WHAT THE TASK REQUIRES: Repeat each record that follows, keeping it identical.

SOURCE RECORDS:
=== Section Start ===

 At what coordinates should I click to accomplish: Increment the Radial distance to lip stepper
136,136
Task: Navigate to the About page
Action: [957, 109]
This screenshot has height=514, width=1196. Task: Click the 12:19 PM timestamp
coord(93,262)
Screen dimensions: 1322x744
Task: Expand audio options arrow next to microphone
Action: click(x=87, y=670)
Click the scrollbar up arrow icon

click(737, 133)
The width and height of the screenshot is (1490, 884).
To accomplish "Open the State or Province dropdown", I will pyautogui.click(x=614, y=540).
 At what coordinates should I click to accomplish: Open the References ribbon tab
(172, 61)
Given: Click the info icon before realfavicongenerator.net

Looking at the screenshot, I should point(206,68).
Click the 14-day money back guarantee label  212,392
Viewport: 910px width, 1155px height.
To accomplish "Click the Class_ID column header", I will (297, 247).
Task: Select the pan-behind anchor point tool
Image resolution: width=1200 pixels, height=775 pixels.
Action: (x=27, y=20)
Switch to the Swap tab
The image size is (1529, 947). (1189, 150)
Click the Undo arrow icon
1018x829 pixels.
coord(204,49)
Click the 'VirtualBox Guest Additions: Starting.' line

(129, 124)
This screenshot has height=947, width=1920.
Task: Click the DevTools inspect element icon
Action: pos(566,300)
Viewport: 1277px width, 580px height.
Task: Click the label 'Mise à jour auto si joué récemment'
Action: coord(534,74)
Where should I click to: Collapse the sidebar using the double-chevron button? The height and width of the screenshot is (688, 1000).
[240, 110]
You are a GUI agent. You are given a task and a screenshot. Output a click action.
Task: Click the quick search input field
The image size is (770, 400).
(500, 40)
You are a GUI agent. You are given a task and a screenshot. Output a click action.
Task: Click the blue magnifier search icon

=== Section End ===

OUTPUT FOR THIS EXERCISE:
 At what coordinates should I click to accomplish: Increment the Radial distance to lip stepper
136,136
Task: Navigate to the About page
Action: [957, 109]
This screenshot has height=514, width=1196. Task: Click the 12:19 PM timestamp
coord(93,262)
Screen dimensions: 1322x744
Task: Expand audio options arrow next to microphone
Action: click(x=87, y=670)
Click the scrollbar up arrow icon

click(737, 133)
The width and height of the screenshot is (1490, 884).
To accomplish "Open the State or Province dropdown", I will pyautogui.click(x=614, y=540).
 At what coordinates should I click to accomplish: Open the References ribbon tab
(172, 61)
Given: Click the info icon before realfavicongenerator.net

Looking at the screenshot, I should point(206,68).
Click the 14-day money back guarantee label  212,392
Viewport: 910px width, 1155px height.
To accomplish "Click the Class_ID column header", I will (297, 247).
Task: Select the pan-behind anchor point tool
Image resolution: width=1200 pixels, height=775 pixels.
Action: (x=27, y=20)
Switch to the Swap tab
The image size is (1529, 947). (1189, 150)
Click the Undo arrow icon
1018x829 pixels.
coord(204,49)
Click the 'VirtualBox Guest Additions: Starting.' line

(129, 124)
This screenshot has height=947, width=1920.
Task: Click the DevTools inspect element icon
Action: pos(566,300)
Viewport: 1277px width, 580px height.
Task: Click the label 'Mise à jour auto si joué récemment'
Action: coord(534,74)
Where should I click to: Collapse the sidebar using the double-chevron button? The height and width of the screenshot is (688, 1000).
[240, 110]
You are a GUI agent. You are given a task and a screenshot. Output a click action.
Task: Click the quick search input field
The image size is (770, 400).
(500, 40)
You are a GUI agent. You are given a task and a screenshot. Output a click action.
Task: Click the blue magnifier search icon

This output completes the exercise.